Pramlintide Effective Adjunctive Therapy for Diabetes
Modest improvements seen in HbA1c and weight in some with types 1 and 2 diabetes
THURSDAY, Nov. 11 (HealthDay News) -- The synthetic amylin analogue pramlintide appears to be somewhat more effective than placebo as adjunctive treatment for diabetes in several clinical scenarios, according to research published in the November/December issue of the Annals of Family Medicine.
Nancy J. Lee, of the Oregon Health & Science University in Portland, and colleagues conducted a systematic review of randomized controlled trials studying the efficacy, effectiveness, and harms of pramlintide as adjunct therapy in adults and children with type 1 or type 2 diabetes. Seven trials met the inclusion criteria. Due to heterogeneity of data, a meta-analysis could not be performed and only qualitative data were synthesized.
The researchers found that pramlintide was more effective than placebo for type 1 diabetes in patients using conventional (but not intensive) insulin therapy, with a difference in HbA1c levels of 0.2 to 0.3 percent in two studies. In patients with type 2 diabetes on flexibly-dosed glargine (without prandial insulin) or fixed-dose insulin therapies, with or without oral hypoglycemic agents, pramlintide was also more effective than placebo at reducing HbA1c, with a difference of approximately 0.4 percent.
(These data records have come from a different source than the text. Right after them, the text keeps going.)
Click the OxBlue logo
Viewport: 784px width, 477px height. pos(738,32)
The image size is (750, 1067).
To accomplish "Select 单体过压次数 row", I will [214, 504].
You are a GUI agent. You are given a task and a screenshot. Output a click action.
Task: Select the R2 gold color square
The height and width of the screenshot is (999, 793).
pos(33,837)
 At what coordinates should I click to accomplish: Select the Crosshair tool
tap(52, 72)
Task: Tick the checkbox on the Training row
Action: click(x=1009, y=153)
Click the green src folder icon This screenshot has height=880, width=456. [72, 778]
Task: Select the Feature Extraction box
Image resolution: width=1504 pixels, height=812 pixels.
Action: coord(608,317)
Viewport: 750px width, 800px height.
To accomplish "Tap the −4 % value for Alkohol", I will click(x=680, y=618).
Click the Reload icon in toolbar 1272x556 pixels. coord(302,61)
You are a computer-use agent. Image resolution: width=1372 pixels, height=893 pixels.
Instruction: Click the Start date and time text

Patients with type 1 and type 2 diabetes lost weight on pramlintide, while those on placebo showed a tendency toward weight gain, but patients on pramlintide also had more frequent nausea and severe hypoglycemia.
"Pramlintide may have a role in glycemic control in some patients with type 1 or type 2 diabetes. Although improvements in HbA1c levels are small, incremental improvements in HbA1c levels of 0.2 to 0.4 percent from the addition of pramlintide may ultimately contribute to long-term glycemic control and cardiovascular health when combined with other means of improving glycemic control," the authors write.